En 1951, il rencontre Léon Gischia, qui créait pour Jean Vilar des costumes et des éléments scéniques, dans le cadre des activités du Théâtre national populaire. Léon Gischia, à qui on avait tout naturellement demandé de réaliser des affiches, proposa le travail à Marcel Jacno qui, cette fois, était armé pour faire œuvre originale. C'est ainsi qu'il créa pendant vingt ans, pour Jean Vilar puis pour Georges Wilson, son successeur au T.N.P., des affiches qui reposaient essentiellement sur des agencements typographiques. L'image y était le plus souvent réduite à son expression la plus simple, mais aussi la plus efficace.

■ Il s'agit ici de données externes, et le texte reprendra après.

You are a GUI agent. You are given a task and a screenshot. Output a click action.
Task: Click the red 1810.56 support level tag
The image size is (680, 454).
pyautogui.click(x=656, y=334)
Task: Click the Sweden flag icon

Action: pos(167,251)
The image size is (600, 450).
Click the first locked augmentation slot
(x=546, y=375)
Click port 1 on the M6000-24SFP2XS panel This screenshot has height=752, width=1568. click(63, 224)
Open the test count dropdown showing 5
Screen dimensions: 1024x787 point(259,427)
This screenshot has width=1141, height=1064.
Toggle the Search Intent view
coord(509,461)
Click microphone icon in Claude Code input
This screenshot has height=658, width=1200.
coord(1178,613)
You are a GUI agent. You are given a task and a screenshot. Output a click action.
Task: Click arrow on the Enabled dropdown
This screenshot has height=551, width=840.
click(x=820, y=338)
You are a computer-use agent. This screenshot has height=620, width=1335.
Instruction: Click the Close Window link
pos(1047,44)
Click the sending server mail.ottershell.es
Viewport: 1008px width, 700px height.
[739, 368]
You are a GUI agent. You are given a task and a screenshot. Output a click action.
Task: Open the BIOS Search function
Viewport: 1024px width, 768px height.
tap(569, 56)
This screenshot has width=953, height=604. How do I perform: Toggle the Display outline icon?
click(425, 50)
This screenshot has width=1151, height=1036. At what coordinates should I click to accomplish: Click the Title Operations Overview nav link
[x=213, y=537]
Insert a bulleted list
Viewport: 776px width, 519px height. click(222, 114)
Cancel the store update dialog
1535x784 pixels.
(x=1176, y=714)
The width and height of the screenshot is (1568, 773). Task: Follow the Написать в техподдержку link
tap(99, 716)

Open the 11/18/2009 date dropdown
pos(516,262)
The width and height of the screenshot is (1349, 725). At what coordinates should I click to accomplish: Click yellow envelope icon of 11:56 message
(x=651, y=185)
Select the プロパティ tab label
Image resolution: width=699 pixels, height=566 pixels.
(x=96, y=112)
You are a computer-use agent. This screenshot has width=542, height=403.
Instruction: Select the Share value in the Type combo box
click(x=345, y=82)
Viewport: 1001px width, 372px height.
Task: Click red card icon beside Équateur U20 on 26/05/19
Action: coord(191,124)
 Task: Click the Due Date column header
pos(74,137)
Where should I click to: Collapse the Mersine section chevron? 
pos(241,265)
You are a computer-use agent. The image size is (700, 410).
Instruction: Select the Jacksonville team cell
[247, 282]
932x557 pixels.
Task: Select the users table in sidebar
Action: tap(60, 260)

En fait, le Chaillot, ce nouveau caractère créé en 1950, tirait son origine des lettres et des chiffres évidés alignés sur des règles de plastique, qui offraient la possibilité – aux commerçants, en particulier – de faire des annonces dont l'effet se rapprochait de celui de la typographie. Le caractère fruste du procédé « par remplissage » permit à Jacno de donner un aspect brut aux affiches, ce qui allait dans le sens de la « monumentalité » requise pour le théâtre dirigé par Jean Vilar.

Cette série de réussites lui valut de recevoir de nombreuses commandes de la part du théâtre des Nations, de l'Opéra, de la Comédie-Française... Puis, en 1974, le metteur en scène Peter Brook lui demanda de composer les couvertures de sa collection Créations théâtrales. Dans le même temps, Jacno exécutait des mises en pages raffinées : celle de la Bible (1950), de La Conquête de Constantinople de Villehardouin (1952), des Dames galantes de Brantôme (1953), celles du Picasso (1955) et du Nicolas de Staël (1959) édités par Fernand Hazan. En 1969, il réalisait l'en-tête définitive de France-Soir. Cette carrière « visiblement » réussie, qui demeura pourtant anonyme pour le plus grand nombre, fut jalonnée de récompenses, elle trouva son couronnement en 1981 avec un doctorat d'université, après que le graphiste eut soutenu en Sorbonne une thèse sur l'« ...anatomie de la lettre », ultime hommage aux alphabets qui avaient hanté son existence.